EXERCISE AIM
Reproduce the article below about a survey of people's unconscious feelings toward brands, word for word and in full.

PASSAGE TO READ

* * * *

(Credit: Screenshot by Chris Matyszczyk/CNET)
Whom do you love? No, really. Not whom do you say you love? Dig deeper. Whom do you really, really love?
Might it be those secretly cuddly oil barons at Exxon? Or perhaps it's the public-spirited, morally motivated investigators at the National Enquirer?
My questions aren't spurious. Well, no more than usual. For I am in possession of a survey that might force you to book two sessions with your chosen mental health professional this week.
This survey, conducted by ad agency Y&R, purports to go deeper in order to measure people's true feelings toward brands.
The surveyors used a technique called Implicit Association. This was one that had a role in Malcolm Gladwell's book "Blink." It niftily measures your more unconscious feelings.
And what a festering mess of contradictions the unconscious reveals.
Where, on the conscious level, brands like Google and Apple are at the very top of favored responses, deeper down those brands are deeper down.

* * * *

RECORD LIST
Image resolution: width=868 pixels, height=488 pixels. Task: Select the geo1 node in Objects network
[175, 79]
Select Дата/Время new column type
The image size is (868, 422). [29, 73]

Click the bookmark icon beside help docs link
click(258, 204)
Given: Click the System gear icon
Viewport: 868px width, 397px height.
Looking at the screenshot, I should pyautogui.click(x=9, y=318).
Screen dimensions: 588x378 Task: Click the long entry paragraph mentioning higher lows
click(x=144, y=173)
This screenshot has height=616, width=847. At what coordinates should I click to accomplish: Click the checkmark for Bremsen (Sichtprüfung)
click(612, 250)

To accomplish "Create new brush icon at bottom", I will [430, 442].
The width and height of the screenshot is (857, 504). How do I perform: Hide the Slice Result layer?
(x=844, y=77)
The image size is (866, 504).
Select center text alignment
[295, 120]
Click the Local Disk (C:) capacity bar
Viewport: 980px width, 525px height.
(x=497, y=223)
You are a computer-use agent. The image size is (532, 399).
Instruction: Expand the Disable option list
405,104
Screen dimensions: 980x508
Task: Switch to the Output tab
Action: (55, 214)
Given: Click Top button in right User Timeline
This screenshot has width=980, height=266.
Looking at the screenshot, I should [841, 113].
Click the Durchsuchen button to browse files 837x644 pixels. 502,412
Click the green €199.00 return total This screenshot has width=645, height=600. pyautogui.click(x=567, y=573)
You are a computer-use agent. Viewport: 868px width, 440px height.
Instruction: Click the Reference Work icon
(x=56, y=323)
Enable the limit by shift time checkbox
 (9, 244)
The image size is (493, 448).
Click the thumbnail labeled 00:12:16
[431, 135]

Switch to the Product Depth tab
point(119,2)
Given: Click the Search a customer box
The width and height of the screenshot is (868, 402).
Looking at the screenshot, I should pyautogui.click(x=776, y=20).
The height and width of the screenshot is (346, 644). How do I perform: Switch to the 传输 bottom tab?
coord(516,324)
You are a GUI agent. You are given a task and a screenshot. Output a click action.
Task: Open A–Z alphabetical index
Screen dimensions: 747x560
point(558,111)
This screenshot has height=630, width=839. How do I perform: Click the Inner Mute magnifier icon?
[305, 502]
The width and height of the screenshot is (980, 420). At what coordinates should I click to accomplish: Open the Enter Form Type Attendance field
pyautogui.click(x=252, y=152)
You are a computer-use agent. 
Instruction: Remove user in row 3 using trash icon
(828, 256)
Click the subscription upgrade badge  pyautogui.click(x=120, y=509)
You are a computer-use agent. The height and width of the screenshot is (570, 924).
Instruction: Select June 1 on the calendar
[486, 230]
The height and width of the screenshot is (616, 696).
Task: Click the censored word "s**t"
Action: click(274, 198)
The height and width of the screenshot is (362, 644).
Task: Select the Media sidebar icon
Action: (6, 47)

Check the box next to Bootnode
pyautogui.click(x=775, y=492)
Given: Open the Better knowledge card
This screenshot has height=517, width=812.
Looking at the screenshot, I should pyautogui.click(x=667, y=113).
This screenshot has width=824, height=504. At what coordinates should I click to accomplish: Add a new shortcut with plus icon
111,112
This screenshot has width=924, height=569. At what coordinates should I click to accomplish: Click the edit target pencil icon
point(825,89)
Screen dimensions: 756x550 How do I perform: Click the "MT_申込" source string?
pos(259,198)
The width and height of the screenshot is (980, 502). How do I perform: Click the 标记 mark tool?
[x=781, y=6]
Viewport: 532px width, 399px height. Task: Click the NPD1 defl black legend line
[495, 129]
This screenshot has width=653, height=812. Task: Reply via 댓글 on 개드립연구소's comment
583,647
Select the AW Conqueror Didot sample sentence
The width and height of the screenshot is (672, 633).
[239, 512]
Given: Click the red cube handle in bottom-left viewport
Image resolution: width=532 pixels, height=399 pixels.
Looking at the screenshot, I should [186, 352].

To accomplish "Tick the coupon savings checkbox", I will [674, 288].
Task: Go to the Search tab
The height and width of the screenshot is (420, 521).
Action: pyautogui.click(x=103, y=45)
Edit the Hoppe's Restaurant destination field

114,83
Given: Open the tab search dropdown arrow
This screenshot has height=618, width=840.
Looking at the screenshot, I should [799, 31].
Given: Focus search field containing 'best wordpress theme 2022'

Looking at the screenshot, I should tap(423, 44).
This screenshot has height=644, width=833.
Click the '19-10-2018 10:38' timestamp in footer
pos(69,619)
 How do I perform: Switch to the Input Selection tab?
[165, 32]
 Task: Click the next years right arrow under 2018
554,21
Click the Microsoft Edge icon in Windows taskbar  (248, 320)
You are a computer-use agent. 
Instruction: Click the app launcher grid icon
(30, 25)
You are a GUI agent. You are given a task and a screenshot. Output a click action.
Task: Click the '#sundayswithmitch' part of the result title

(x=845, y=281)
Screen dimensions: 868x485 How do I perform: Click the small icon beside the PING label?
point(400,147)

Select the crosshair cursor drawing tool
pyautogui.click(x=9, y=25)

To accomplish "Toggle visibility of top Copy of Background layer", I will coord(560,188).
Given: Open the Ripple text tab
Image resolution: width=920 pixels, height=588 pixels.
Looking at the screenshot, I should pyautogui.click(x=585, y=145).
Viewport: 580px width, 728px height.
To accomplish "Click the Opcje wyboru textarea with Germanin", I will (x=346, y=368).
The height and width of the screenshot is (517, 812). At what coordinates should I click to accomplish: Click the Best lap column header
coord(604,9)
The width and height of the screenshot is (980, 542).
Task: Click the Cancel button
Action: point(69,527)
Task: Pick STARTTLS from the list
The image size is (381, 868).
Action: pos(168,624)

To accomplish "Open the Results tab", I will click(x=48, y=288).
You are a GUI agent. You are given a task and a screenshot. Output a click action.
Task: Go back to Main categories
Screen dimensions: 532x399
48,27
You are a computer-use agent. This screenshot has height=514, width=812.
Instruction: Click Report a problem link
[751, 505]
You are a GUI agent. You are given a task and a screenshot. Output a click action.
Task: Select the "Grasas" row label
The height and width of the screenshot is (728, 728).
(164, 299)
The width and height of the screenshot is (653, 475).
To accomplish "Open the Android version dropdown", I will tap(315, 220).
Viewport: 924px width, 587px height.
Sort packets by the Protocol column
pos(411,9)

* * * *

COMPLETE RESPONSE
(Credit: Screenshot by Chris Matyszczyk/CNET)
Whom do you love? No, really. Not whom do you say you love? Dig deeper. Whom do you really, really love?
Might it be those secretly cuddly oil barons at Exxon? Or perhaps it's the public-spirited, morally motivated investigators at the National Enquirer?
My questions aren't spurious. Well, no more than usual. For I am in possession of a survey that might force you to book two sessions with your chosen mental health professional this week.
This survey, conducted by ad agency Y&R, purports to go deeper in order to measure people's true feelings toward brands.
The surveyors used a technique called Implicit Association. This was one that had a role in Malcolm Gladwell's book "Blink." It niftily measures your more unconscious feelings.
And what a festering mess of contradictions the unconscious reveals.
Where, on the conscious level, brands like Google and Apple are at the very top of favored responses, deeper down those brands are deeper down.